Le dialogue de Cicéron sur L’amitié esquisse une réflexion sur le rôle d’autrui qui anticipe celle des Modernes : tout l’entretien du personnage Laelius est déterminé par la place accordée à Scipion mort peu avant. Support pour la construction de soi, condition du développement éthique et de l’accomplissement vertueux, autrui est l’interlocuteur, la forme idéalisée de soi et le destinataire du récit qui donne sens et postérité à la vie humaine.
Valéry Laurand, « L’amitié : une lecture de la Lettre 9 de Sénèque à Lucilius »
Il s’agira de commenter la Lettre 9 de Sénèque à Lucilius, avec cette question directrice : comment Sénèque peut-il tenir un discours aux allures très altruistes, tout en assurant que le sage, autosuffisant, peut se passer d’un ami qui paraît par ailleurs indifférent et interchangeable ? À travers un certain nombre de distinctions conceptuelles importantes, l’auteur prend en charge l’élaboration de problèmes qu’il juge mal posés : l’autarkeia du sage, l’utilité de l’amitié et sa fonction.
503Brigitte Pérez-Jean, « Quelle altérité conduit à la suspension du jugement ? L’autre sceptique »
Le conflit est au cœur du scepticisme de Sextus Empiricus ; l’altérité y différencie les adversaires dogmatiques entre eux et distingue dogmatiques et tenants de la suspension du jugement.

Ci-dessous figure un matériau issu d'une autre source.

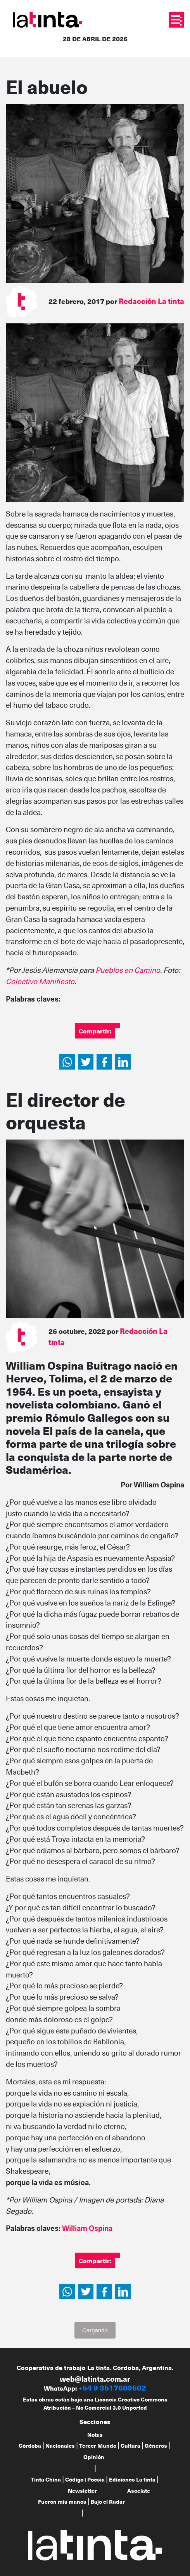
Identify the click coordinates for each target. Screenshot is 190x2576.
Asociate (138, 2491)
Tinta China (46, 2479)
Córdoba (30, 2446)
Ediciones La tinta (132, 2479)
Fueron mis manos (62, 2501)
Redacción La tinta (151, 301)
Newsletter (82, 2491)
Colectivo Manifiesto (40, 981)
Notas (95, 2435)
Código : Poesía (85, 2479)
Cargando (95, 2330)
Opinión (93, 2457)
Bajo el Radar (108, 2501)
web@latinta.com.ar (95, 2378)
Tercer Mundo (97, 2446)
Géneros (156, 2446)
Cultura (130, 2446)
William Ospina (87, 2228)
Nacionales (60, 2446)
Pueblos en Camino (127, 970)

Les modes de la suspension du jugement, véritable cheval de bataille de la polémique néo-pyrrhonienne, offrent un autre usage de l’altérité. On privilégiera le mode qui énonce les différences de « représentation » entre les animaux pour y trouver un entrelacement d’arguments qui comparent les animaux et les humains.
Jean-François Thomas, « Propinquus et ses ‘synonymes’ dans l’expression de l’idée de prochain. Du latin classique aux écrivains chrétiens »
Sans perdre le lien unitaire (propinquus), le lexique de la relation en latin exprime une participation à des objectifs communs (socius), une intimité inscrite dans la durée (familiaris), génère des actions qui s’imposent (necessarius), et établit une réciprocité (amicus). Alter est plutôt le moi que je ne serai jamais et qui me constitue comme tel, tandis qu’alius réfère à tel ou tel indistinct et qui se situe plutôt dans un rapport de différence vis-à-vis du sujet de référence.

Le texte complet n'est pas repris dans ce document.